Hi. Sorry, but the link to the study you provide doesn't seem to work. Any chance you could provide the citation so I can look it up? Thanks.

3:32 PM  
Amardeep said...

Hi Falstaff, try this link.

I think the link in my post involved a 'cookie'.

4:16 PM  
Ruchira said...

Having lived in very homogenous (as in white, in the US) and very mixed (both in the US and in New Delhi, India) neighborhoods, I still am not able to put my finger on what actually contributes to higher or lower levels of civic engagement.

There are probably a lot of things involved apart from changing demographics based on race alone. Not just in the US but also in India.

When I was young, most woman stayed home and sometimes they formed the bulwark of neighborhood watch groups and kept an eye on the up keep of civic amenities. There was more social contact with one's neighbors. I have heard the same from my American friends who grew up in the 1950s and 60s about the state of affairs in the US. My own generation (and the younger ones) in India and the US is much more busy, with both spouses employed outside the home in many cases. I have noticed that more and more, socialization and activism both involve professional relations and concerns, moving away from neighborhood issues. Notably, this trend is more prevalent in Indian middle class neighborhood than in the US. It is also noticeable, coincidentally or not, that the state of residential roads, drains and garbage pick-up in New Delhi, in the same neighborhood where I grew up, is a shambles. Any connection between socialization among neighbors and the civic amenities? I don't know. The ethnic mix of the area on the other hand, has not changed since my parents' days.

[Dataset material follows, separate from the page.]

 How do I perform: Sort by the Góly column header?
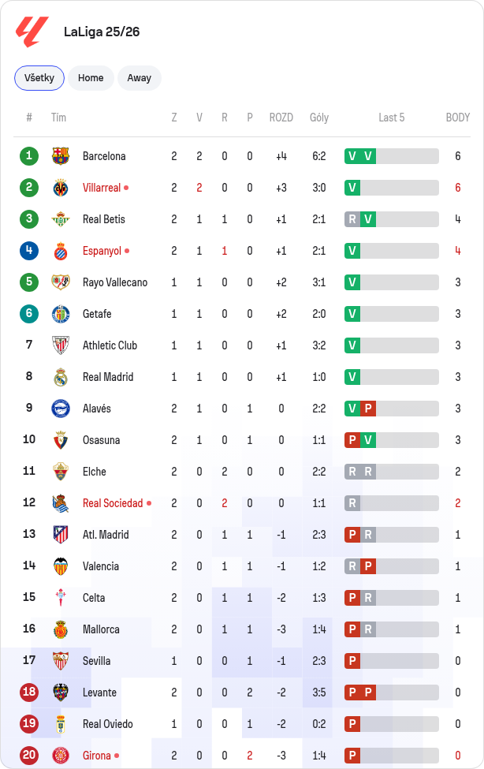(x=319, y=118)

I will copy here something I wrote in the comments section of my own post to which Amardeep has linked, regarding my observations in the US:

You can slice this baloney any which way you like and make a compelling (if somewhat superficial) case for all scenarios. I live in a hugely diverse city. I also hear the words "third world culture" being thrown around a lot in regards to the way the city functions - often by those who themselves came from third world countries. The suspicion is that every population group is focused on its own narrow ethnic / cultural interests and there is no sense of ownership for the community at large. The suspicion is not entirely unfounded. But what is interesting is that the indifference to community duties or the lack of civic strength cannot be explained away entirely due to this "Tower of Babel" or the aggressive "salad bowl" culture of the city.

Many working class neighborhoods in Houston are ethnically seggregated. We have distinctly African American, Vietnames and Latino neighborhoods, as also some low income white areas. But most affluent neighborhoods are very diverse. Guess where the civic amenities function well? It always comes down to how much is at stake for the citizens and what community they are invested in.

I think that the impetus to engage in civic activities is not rooted only in the expected outcome of our efforts. It is also connected to a "feel good" attitude - we want our friends to "appreciate" our commitment. It appears that there are several tangibles and intangibles as to why people will or will not do their civic duty like voting. The most important of course is how high the political stakes are. During acute financial, national or cultural upheavals voters turn out in large numbers despite severe obstacles of weather, mobility and time constraints. When not much is at stake on the political / national scene, the visible reason for voter lethargy is inconvenience - time away from work, driving, standing in line, bureaucratic calisthenics etc. But there are some other less obvious reasons why we participate in the political /civic process - we want to be SEEN by our neighbors and friends as conscientious citizens. A good deed done in anonymity is like a tree falling in the forest. So our tendency to withdraw when we do not know our neighbors is not just the suspicion of the "other" but also our own " lethargy and indifference" when we we consider ourselves invisible among strangers or away from the eyes of our friends.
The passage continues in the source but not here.